§ WHAT TO PRODUCE:
Only one span of the listing below should come back. It runs from the line with "View top-right meeting room photo" through the line with "Given: Click the 'C'", and each of its lines must be reproduced exactly.
##### THE DATA #####
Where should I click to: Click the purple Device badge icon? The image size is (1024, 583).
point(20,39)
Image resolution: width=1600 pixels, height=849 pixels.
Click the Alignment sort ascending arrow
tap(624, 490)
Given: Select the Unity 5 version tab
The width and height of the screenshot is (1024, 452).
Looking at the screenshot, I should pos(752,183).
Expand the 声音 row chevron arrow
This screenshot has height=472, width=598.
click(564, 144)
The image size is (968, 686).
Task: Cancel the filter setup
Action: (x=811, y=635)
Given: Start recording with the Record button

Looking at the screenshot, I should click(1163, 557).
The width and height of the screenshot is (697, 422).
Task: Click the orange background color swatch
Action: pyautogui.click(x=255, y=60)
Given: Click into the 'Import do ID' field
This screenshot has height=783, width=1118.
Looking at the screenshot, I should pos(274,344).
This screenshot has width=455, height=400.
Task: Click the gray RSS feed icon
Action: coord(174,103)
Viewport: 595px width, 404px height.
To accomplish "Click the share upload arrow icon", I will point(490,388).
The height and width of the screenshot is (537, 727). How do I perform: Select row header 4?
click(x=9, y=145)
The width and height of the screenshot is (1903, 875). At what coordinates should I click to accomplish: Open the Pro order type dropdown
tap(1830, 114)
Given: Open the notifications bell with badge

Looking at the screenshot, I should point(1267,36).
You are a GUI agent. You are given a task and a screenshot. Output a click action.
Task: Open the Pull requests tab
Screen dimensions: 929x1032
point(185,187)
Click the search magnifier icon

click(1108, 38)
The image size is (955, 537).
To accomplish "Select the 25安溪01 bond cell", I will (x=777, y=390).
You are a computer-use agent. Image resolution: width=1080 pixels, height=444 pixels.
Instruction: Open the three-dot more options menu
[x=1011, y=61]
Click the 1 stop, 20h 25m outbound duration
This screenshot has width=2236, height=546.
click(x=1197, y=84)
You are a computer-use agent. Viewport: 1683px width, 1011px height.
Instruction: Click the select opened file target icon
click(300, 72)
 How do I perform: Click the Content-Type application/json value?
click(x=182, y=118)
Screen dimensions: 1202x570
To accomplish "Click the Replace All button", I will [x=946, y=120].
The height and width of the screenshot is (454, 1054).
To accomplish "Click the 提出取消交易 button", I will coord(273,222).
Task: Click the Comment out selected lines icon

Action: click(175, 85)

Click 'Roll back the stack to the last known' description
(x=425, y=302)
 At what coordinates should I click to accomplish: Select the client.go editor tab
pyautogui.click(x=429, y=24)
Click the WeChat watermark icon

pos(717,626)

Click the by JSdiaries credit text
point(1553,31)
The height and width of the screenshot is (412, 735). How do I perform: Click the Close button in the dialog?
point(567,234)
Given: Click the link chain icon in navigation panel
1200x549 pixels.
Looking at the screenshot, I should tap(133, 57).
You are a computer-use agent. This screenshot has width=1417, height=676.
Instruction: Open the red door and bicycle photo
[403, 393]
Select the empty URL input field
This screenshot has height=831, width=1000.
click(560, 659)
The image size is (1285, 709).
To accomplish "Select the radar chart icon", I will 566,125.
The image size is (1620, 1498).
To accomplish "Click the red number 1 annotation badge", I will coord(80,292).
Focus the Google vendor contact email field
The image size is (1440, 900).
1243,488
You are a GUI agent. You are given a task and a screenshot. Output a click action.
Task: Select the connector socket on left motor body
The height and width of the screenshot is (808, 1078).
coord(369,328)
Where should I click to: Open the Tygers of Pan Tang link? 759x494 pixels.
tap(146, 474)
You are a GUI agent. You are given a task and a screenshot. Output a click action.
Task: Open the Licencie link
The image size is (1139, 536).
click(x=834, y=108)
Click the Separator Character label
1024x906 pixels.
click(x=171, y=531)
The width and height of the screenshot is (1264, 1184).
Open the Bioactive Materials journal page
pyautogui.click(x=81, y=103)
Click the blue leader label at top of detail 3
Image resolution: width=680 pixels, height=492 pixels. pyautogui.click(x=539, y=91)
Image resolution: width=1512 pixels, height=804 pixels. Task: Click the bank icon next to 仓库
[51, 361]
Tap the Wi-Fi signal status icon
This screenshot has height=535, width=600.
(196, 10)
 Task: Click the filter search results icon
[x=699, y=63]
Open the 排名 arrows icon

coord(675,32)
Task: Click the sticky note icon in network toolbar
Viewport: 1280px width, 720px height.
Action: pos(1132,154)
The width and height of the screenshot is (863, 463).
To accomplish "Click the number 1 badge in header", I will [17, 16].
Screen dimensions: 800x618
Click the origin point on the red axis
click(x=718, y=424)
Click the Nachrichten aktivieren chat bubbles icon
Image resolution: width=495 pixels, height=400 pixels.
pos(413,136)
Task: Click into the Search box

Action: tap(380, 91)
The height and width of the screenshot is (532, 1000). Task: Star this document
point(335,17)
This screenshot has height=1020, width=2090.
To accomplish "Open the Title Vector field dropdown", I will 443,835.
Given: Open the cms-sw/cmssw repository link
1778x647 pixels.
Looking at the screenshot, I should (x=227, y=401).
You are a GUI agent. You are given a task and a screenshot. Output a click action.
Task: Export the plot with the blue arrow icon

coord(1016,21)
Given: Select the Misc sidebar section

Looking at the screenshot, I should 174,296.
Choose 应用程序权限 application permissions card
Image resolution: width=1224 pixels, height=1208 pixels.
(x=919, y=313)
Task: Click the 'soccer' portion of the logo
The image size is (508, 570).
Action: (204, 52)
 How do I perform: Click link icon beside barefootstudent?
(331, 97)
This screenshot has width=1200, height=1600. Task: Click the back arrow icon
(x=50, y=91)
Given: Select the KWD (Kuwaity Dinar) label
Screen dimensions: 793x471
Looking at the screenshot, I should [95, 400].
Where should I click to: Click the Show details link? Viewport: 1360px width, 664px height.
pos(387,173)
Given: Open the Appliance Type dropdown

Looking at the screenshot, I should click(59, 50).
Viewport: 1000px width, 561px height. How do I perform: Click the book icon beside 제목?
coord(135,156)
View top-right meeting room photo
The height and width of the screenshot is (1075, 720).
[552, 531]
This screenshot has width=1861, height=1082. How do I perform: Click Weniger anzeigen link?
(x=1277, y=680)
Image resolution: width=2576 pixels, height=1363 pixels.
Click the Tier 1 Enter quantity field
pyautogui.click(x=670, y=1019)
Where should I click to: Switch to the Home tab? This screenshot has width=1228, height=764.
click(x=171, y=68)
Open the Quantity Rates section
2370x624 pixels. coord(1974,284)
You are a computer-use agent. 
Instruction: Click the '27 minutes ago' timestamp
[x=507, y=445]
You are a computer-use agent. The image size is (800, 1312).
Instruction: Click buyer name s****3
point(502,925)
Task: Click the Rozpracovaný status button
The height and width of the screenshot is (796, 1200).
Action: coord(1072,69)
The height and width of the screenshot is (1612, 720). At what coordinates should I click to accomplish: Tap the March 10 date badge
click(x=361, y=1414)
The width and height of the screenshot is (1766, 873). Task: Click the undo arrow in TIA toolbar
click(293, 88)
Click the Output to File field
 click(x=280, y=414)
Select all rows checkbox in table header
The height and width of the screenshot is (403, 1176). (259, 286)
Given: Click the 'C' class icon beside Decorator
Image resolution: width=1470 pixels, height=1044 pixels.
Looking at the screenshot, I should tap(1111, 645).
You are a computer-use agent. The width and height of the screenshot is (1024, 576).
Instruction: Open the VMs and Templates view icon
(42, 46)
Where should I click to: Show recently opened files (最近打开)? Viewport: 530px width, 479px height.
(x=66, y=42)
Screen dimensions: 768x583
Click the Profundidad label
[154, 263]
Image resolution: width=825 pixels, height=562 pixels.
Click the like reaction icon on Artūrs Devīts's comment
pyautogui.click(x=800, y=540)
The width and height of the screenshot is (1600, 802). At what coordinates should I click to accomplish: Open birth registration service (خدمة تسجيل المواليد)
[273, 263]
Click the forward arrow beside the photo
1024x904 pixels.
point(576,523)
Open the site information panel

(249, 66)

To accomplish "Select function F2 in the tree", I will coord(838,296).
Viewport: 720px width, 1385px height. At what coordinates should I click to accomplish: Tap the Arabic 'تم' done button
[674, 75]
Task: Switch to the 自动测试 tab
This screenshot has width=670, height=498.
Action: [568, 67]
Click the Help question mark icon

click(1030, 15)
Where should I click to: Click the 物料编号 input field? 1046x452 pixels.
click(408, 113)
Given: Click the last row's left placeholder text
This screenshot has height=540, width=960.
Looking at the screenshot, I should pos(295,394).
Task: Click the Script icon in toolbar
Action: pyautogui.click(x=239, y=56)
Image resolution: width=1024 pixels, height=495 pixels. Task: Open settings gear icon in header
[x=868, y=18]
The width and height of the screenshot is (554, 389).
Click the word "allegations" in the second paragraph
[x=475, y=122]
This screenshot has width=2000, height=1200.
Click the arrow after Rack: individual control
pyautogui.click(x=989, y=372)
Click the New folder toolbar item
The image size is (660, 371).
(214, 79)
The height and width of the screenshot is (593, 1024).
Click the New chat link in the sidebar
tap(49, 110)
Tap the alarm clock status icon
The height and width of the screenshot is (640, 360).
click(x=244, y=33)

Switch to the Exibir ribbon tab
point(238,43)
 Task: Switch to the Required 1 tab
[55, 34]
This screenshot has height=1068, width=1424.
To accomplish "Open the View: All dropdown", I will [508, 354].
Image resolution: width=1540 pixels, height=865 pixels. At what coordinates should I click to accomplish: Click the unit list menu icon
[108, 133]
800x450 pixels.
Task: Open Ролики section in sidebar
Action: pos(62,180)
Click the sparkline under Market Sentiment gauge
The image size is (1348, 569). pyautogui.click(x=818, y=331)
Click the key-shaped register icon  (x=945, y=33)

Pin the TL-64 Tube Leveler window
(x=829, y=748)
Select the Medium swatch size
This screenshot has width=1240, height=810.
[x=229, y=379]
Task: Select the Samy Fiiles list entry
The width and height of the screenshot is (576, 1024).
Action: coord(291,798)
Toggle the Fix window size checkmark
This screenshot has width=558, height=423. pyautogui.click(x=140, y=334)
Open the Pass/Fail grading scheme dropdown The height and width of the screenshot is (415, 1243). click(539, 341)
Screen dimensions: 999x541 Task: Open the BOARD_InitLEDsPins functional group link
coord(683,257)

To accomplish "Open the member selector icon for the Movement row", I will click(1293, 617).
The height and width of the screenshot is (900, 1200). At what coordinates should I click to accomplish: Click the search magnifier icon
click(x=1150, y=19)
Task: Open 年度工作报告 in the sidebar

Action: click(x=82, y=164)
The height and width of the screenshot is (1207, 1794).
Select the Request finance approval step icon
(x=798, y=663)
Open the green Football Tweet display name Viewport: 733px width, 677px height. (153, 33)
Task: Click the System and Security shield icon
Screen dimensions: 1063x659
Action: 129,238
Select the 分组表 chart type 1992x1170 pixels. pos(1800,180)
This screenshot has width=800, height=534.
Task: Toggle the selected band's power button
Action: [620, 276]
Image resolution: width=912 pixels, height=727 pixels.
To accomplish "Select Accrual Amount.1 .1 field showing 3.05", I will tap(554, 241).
#####
§ RESULT:
View top-right meeting room photo
The height and width of the screenshot is (1075, 720).
[552, 531]
This screenshot has width=1861, height=1082. How do I perform: Click Weniger anzeigen link?
(x=1277, y=680)
Image resolution: width=2576 pixels, height=1363 pixels.
Click the Tier 1 Enter quantity field
pyautogui.click(x=670, y=1019)
Where should I click to: Switch to the Home tab? This screenshot has width=1228, height=764.
click(x=171, y=68)
Open the Quantity Rates section
2370x624 pixels. coord(1974,284)
You are a computer-use agent. 
Instruction: Click the '27 minutes ago' timestamp
[x=507, y=445]
You are a computer-use agent. The image size is (800, 1312).
Instruction: Click buyer name s****3
point(502,925)
Task: Click the Rozpracovaný status button
The height and width of the screenshot is (796, 1200).
Action: coord(1072,69)
The height and width of the screenshot is (1612, 720). At what coordinates should I click to accomplish: Tap the March 10 date badge
click(x=361, y=1414)
The width and height of the screenshot is (1766, 873). Task: Click the undo arrow in TIA toolbar
click(293, 88)
Click the Output to File field
 click(x=280, y=414)
Select all rows checkbox in table header
The height and width of the screenshot is (403, 1176). (259, 286)
Given: Click the 'C' class icon beside Decorator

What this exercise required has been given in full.